Decisão reconhece risco imediato à vida
Na análise do recurso, o TRF2 considerou a ausência de alternativas terapêuticas com eficácia equivalente e o risco concreto de morte para pacientes sem acesso ao Mitotano. O tribunal concluiu que a urgência justifica a concessão da medida liminar, mesmo antes do julgamento definitivo do mérito.
O despacho obriga a União a elaborar um plano de ações acompanhado de cronograma detalhado. O documento deverá indicar etapas para aquisição, importação e distribuição do fármaco, assegurando fornecimento contínuo a todos os doentes com indicação médica. A determinação visa impedir interrupções no tratamento, prática que, segundo o MPF, compromete a sobrevida e a qualidade de vida dos pacientes.
Usado no Brasil desde a década de 1960, o Mitotano — anteriormente comercializado com o nome Lisodren — é considerado padrão-ouro no tratamento do carcinoma adrenocortical. A substância é recomendada para casos inoperáveis, metastáticos ou recorrentes, além de atuar como terapia adjuvante após cirurgia, reduzindo o risco de recidiva tumoral.
Descontinuação comercial provocou escassez
A crise de abastecimento teve início em março de 2022, quando a detentora do registro do Mitotano comunicou à Agência Nacional de Vigilância Sanitária (Anvisa) que deixaria de fabricar e importar o produto por razões comerciais. Desde então, hospitais de referência como o Instituto Nacional de Câncer (Inca) relataram estoques zerados.
Sem fornecimento regular pelo SUS, pacientes passaram a recorrer a recursos próprios, campanhas de arrecadação ou empréstimos de outras unidades de saúde. O MPF sustenta que tais soluções improvisadas acarretam atrasos, encarecem o tratamento e criam desigualdade no acesso ao medicamento.
Obrigação de garantir abastecimento constante
Com a decisão liminar em vigor, a União terá de apresentar, em prazo estabelecido pelo TRF2, um roteiro pormenorizado que contemple:
- quantitativo estimado de pacientes atendidos pelo SUS com indicação de Mitotano;
- procedimentos para importação emergencial enquanto não houver fabricante nacional;
- estratégias logísticas para distribuição uniforme às secretarias estaduais e municipais de saúde;
- mecanismos de monitorização de estoque e alerta para evitar novas rupturas.
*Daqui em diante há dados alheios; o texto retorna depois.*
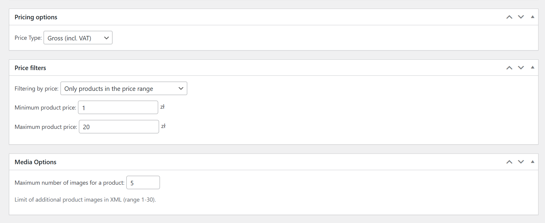Click the Maximum product price field
Image resolution: width=545 pixels, height=223 pixels.
coord(119,127)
O tribunal não estipulou penalidades imediatas, mas deixou expresso que o descumprimento pode resultar em multa diária e responsabilidade pessoal de gestores públicos.
Imagem: Ultimas Notícias
Fármaco continua sem concorrentes diretos
Dados apresentados pelo MPF indicam que nenhuma outra medicação oferece eficácia e perfil de segurança comparáveis ao Mitotano no controle do carcinoma adrenocortical. Pesquisas continuam em desenvolvimento, porém ainda não há registro na Anvisa de alternativa apta a substituir o produto.
Especialistas ouvidos pelo órgão ministerial apontam que a omissão prolongada no fornecimento pode comprometer o prognóstico dos pacientes, pois o câncer é agressivo e de crescimento rápido. A utilização do fármaco logo após o diagnóstico aumenta a possibilidade de estabilização ou regressão tumoral.
Próximos passos processuais
Após a apresentação do plano, o TRF2 deve avaliar a adequação das medidas e poderá exigir ajustes caso o cronograma não atenda aos critérios de efetividade e celeridade. O processo segue tramitando para julgamento final, que decidirá sobre a obrigação definitiva de fornecimento.
Enquanto isso, permanece vigente a liminar que garante o acesso imediato ao Mitotano. Hospitais vinculados ao SUS deverão encaminhar pedidos de aquisição à União conforme protocolos específicos definidos pelo Ministério da Saúde.
A decisão reforça precedente judicial que responsabiliza o Estado pelo custeio de medicamentos essenciais quando comprovada a inexistência de alternativa terapêutica disponível na rede pública.